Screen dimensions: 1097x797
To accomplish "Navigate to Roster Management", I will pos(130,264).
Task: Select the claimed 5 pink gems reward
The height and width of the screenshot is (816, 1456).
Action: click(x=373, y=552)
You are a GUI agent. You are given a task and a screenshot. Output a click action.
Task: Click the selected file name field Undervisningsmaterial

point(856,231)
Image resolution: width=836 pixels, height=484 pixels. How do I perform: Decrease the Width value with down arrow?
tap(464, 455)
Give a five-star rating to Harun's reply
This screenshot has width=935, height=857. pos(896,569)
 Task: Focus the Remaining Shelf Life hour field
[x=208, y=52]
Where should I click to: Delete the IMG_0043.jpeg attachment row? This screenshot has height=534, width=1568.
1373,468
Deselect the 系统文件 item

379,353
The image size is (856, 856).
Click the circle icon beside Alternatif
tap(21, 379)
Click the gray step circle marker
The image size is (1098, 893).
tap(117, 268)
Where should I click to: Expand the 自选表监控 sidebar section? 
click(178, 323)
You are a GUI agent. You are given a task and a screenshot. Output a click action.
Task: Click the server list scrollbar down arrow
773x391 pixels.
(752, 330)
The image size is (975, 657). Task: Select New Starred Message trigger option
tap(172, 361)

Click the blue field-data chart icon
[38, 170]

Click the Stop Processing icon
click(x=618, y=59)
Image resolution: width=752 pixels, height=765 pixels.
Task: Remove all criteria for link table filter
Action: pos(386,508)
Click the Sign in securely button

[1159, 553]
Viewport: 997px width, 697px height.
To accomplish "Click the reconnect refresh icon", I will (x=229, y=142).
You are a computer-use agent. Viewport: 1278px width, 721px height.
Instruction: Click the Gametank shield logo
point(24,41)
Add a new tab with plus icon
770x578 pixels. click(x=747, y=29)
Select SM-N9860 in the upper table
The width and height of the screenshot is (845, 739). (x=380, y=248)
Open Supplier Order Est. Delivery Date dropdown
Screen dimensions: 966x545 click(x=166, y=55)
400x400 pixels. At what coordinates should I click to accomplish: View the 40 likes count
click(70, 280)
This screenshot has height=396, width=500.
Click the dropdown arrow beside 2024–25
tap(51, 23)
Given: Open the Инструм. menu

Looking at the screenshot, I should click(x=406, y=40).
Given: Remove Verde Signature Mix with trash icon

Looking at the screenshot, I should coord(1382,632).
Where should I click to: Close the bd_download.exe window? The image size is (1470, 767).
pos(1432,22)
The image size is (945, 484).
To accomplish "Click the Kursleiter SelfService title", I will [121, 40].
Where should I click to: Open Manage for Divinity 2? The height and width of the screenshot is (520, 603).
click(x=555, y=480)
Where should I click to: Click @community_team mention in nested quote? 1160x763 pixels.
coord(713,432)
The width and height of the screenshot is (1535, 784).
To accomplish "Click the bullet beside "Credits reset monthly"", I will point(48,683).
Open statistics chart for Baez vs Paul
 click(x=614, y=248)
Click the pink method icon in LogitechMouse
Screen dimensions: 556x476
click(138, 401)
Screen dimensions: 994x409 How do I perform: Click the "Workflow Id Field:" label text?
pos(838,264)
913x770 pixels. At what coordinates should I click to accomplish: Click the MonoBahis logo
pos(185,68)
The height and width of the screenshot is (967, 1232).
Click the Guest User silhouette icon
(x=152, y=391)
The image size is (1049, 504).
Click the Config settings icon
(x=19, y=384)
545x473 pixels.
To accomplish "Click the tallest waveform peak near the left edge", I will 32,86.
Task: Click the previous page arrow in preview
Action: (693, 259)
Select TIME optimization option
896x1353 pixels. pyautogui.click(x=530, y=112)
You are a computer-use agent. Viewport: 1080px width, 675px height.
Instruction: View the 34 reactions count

**Problem to solve**
Line by line, transcribe the material above exactly.

**Output for this exercise**
Screen dimensions: 1097x797
To accomplish "Navigate to Roster Management", I will pos(130,264).
Task: Select the claimed 5 pink gems reward
The height and width of the screenshot is (816, 1456).
Action: click(x=373, y=552)
You are a GUI agent. You are given a task and a screenshot. Output a click action.
Task: Click the selected file name field Undervisningsmaterial

point(856,231)
Image resolution: width=836 pixels, height=484 pixels. How do I perform: Decrease the Width value with down arrow?
tap(464, 455)
Give a five-star rating to Harun's reply
This screenshot has width=935, height=857. pos(896,569)
 Task: Focus the Remaining Shelf Life hour field
[x=208, y=52]
Where should I click to: Delete the IMG_0043.jpeg attachment row? This screenshot has height=534, width=1568.
1373,468
Deselect the 系统文件 item

379,353
The image size is (856, 856).
Click the circle icon beside Alternatif
tap(21, 379)
Click the gray step circle marker
The image size is (1098, 893).
tap(117, 268)
Where should I click to: Expand the 自选表监控 sidebar section? 
click(178, 323)
You are a GUI agent. You are given a task and a screenshot. Output a click action.
Task: Click the server list scrollbar down arrow
773x391 pixels.
(752, 330)
The image size is (975, 657). Task: Select New Starred Message trigger option
tap(172, 361)

Click the blue field-data chart icon
[38, 170]

Click the Stop Processing icon
click(x=618, y=59)
Image resolution: width=752 pixels, height=765 pixels.
Task: Remove all criteria for link table filter
Action: pos(386,508)
Click the Sign in securely button

[1159, 553]
Viewport: 997px width, 697px height.
To accomplish "Click the reconnect refresh icon", I will (x=229, y=142).
You are a computer-use agent. Viewport: 1278px width, 721px height.
Instruction: Click the Gametank shield logo
point(24,41)
Add a new tab with plus icon
770x578 pixels. click(x=747, y=29)
Select SM-N9860 in the upper table
The width and height of the screenshot is (845, 739). (x=380, y=248)
Open Supplier Order Est. Delivery Date dropdown
Screen dimensions: 966x545 click(x=166, y=55)
400x400 pixels. At what coordinates should I click to accomplish: View the 40 likes count
click(70, 280)
This screenshot has height=396, width=500.
Click the dropdown arrow beside 2024–25
tap(51, 23)
Given: Open the Инструм. menu

Looking at the screenshot, I should click(x=406, y=40).
Given: Remove Verde Signature Mix with trash icon

Looking at the screenshot, I should coord(1382,632).
Where should I click to: Close the bd_download.exe window? The image size is (1470, 767).
pos(1432,22)
The image size is (945, 484).
To accomplish "Click the Kursleiter SelfService title", I will [121, 40].
Where should I click to: Open Manage for Divinity 2? The height and width of the screenshot is (520, 603).
click(x=555, y=480)
Where should I click to: Click @community_team mention in nested quote? 1160x763 pixels.
coord(713,432)
The width and height of the screenshot is (1535, 784).
To accomplish "Click the bullet beside "Credits reset monthly"", I will point(48,683).
Open statistics chart for Baez vs Paul
 click(x=614, y=248)
Click the pink method icon in LogitechMouse
Screen dimensions: 556x476
click(138, 401)
Screen dimensions: 994x409 How do I perform: Click the "Workflow Id Field:" label text?
pos(838,264)
913x770 pixels. At what coordinates should I click to accomplish: Click the MonoBahis logo
pos(185,68)
The height and width of the screenshot is (967, 1232).
Click the Guest User silhouette icon
(x=152, y=391)
The image size is (1049, 504).
Click the Config settings icon
(x=19, y=384)
545x473 pixels.
To accomplish "Click the tallest waveform peak near the left edge", I will 32,86.
Task: Click the previous page arrow in preview
Action: (693, 259)
Select TIME optimization option
896x1353 pixels. pyautogui.click(x=530, y=112)
You are a computer-use agent. Viewport: 1080px width, 675px height.
Instruction: View the 34 reactions count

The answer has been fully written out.